The good news, according to Stall, is that the once-raging fire in long-term care has been nearly extinguished. But he warned younger, unvaccinated adults remain at risk of falling ill.
“There are a lot of susceptible individuals,” he said.
Ontario boosting hospital capacity
Stall said the analysis should be sobering, for both decision-makers in the Ontario government and the public — though he acknowledged the mixture of pandemic fatigue and vaccine euphoria facing many residents may make it hard to comprehend what’s in store in the weeks ahead.
So will Ontario follow B.C.’s lead and implement a large-scale lockdown? Or a stay-at-home order like the province was under after cases kept spiking following the heightened restrictions put in place last December?
Alexandra Hilkene, a spokesperson for the Ministry of Health, said health officials will continue to “review the data and trends” but did not share any plans for future restrictions.
She also noted the province’s hospital investments, including up to $125 million to expand critical care capacity. Work is happening to add over 500 critical care and high intensity medicine beds to hospitals in areas with high rates of transmission, she said, plus two potential field hospitals, one that could be available in early April at Sunnybrook Health Sciences Centre in Toronto, with early site work happening in Hamilton as well.
“Ontario Health and the Ontario Critical Care COVID Command Table continue to work with our hospitals to transfer patients from hospitals who are at capacity to other sites to ensure no capacity goes untapped,” she continued.
Experts who are ringing alarms warn boosting capacity and shuffling patients around won’t stop people from falling ill in the first place.
“We should not hope for miracles,” Juni said. “They’re not coming … vaccines will work much better when we start to control the growth we have now, otherwise the force of infection will be too high.”
‘Significant delays’ until impact is clear
According to the briefing note, “there will be significant delays until the full burden to the health-care system becomes apparent,” because the increased risk of COVID-19 hospitalization, ICU admission and death after infection is most pronounced 14 to 28 days after diagnosis.
Other non-COVID-19 procedures and appointments could be delayed, Stall noted, adding to a sky-high backlog that’s been prompting concerns over delayed treatments and missed diagnoses for the last year.
Now, much of what’s to come is already set-in-stone, Juni warned.

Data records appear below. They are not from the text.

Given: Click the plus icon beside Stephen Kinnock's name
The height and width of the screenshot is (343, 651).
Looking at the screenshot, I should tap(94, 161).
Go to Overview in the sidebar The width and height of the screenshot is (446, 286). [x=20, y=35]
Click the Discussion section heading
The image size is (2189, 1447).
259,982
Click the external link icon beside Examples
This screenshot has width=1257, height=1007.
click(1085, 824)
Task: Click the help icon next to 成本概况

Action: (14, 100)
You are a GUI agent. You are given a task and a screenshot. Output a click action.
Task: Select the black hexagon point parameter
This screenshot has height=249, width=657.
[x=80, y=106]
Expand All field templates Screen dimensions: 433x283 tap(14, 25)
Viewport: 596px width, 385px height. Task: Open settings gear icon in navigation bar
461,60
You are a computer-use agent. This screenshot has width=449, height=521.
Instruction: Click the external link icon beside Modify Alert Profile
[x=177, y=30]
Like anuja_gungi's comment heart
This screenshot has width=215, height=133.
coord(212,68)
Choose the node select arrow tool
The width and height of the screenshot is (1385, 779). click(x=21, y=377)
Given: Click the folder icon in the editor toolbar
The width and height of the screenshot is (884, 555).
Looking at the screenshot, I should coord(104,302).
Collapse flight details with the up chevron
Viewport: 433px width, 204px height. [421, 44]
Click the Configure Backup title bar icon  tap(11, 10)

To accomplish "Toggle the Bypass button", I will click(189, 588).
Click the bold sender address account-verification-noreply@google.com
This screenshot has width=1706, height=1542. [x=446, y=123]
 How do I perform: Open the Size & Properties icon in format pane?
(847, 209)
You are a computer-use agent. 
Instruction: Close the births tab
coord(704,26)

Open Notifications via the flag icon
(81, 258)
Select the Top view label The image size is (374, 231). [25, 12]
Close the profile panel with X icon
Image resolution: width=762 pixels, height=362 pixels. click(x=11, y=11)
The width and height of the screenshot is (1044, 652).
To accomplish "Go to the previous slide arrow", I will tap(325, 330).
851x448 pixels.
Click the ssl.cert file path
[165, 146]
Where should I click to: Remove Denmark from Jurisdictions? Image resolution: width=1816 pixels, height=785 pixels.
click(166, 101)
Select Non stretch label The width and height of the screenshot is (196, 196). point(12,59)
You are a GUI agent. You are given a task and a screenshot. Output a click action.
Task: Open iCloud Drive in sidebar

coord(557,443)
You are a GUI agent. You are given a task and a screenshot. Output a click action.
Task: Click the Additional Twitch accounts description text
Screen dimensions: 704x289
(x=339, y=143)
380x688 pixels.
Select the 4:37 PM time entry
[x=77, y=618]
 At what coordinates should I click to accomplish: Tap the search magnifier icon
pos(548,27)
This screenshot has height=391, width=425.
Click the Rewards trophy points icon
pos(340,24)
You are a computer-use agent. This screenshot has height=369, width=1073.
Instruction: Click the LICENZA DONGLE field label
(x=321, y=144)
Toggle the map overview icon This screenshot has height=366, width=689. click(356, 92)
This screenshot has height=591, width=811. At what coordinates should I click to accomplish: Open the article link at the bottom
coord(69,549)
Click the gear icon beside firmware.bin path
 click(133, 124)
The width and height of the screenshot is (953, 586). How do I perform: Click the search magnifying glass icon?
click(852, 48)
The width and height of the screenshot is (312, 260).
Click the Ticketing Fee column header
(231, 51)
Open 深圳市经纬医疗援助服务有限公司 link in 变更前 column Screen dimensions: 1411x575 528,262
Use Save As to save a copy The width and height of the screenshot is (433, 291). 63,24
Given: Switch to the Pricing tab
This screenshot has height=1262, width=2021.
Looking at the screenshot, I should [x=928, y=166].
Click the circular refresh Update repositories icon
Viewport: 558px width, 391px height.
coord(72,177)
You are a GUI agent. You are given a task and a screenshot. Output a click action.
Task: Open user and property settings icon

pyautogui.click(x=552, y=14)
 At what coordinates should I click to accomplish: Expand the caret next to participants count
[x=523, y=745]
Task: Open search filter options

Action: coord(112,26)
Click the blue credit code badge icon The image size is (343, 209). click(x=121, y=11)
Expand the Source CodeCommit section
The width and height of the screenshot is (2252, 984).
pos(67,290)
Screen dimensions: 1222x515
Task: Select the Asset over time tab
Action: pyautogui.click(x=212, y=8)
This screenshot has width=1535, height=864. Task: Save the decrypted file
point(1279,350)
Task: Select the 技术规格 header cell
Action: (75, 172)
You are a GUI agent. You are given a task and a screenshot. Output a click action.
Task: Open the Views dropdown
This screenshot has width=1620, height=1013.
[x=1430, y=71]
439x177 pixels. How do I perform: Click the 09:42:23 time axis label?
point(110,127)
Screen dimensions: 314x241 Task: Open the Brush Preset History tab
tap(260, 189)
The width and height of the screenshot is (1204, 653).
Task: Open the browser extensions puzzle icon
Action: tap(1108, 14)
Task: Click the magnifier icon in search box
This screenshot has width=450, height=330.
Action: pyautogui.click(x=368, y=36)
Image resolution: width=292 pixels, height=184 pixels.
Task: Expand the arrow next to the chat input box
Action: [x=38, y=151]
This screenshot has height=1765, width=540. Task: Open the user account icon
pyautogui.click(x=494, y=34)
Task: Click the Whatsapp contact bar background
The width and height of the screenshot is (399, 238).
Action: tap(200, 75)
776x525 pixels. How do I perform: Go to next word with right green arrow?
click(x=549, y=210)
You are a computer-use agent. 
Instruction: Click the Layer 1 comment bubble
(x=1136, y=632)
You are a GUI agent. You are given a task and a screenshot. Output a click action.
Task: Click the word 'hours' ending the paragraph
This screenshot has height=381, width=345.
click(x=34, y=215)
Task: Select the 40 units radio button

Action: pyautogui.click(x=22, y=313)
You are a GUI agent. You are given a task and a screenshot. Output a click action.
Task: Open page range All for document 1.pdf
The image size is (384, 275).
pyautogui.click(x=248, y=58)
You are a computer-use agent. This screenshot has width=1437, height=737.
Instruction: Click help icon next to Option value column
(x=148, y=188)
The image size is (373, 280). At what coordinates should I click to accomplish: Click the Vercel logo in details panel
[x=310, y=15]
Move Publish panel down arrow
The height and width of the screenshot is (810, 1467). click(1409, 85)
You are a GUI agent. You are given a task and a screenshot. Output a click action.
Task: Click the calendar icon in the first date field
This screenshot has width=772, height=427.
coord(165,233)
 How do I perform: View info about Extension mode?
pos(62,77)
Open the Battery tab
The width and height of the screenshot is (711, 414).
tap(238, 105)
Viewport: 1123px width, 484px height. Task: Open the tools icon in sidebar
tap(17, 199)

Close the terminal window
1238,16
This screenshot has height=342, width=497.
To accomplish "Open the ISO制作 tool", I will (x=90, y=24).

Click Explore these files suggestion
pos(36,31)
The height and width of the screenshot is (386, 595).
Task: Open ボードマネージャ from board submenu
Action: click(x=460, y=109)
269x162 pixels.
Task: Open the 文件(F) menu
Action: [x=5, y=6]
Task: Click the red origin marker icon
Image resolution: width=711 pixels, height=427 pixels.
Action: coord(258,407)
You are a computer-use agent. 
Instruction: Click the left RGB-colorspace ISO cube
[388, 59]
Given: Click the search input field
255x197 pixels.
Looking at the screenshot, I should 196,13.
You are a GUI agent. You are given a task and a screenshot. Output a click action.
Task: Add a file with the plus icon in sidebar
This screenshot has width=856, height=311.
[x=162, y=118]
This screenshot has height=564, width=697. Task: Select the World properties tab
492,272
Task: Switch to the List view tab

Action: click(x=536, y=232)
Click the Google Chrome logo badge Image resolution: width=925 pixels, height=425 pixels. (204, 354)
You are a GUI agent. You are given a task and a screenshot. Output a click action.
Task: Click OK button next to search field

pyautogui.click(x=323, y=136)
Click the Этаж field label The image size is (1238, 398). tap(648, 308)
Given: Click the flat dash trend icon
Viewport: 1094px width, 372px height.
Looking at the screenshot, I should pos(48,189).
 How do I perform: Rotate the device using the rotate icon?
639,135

But he stressed a light at the end of the tunnel does remain — and there’s still a chance to prevent future deaths through a combination of policy and individual action.
For the government, he said, that should mean a complete lockdown of all indoor spaces, given the higher transmission risk. For Ontarians, he stressed the need for strict adherence to public health precautions while relying on the warming weather to spend time outside, where the risks of getting infected are lower.
“It’s important now that everybody just wakes up and comes out of denial,” Juni said.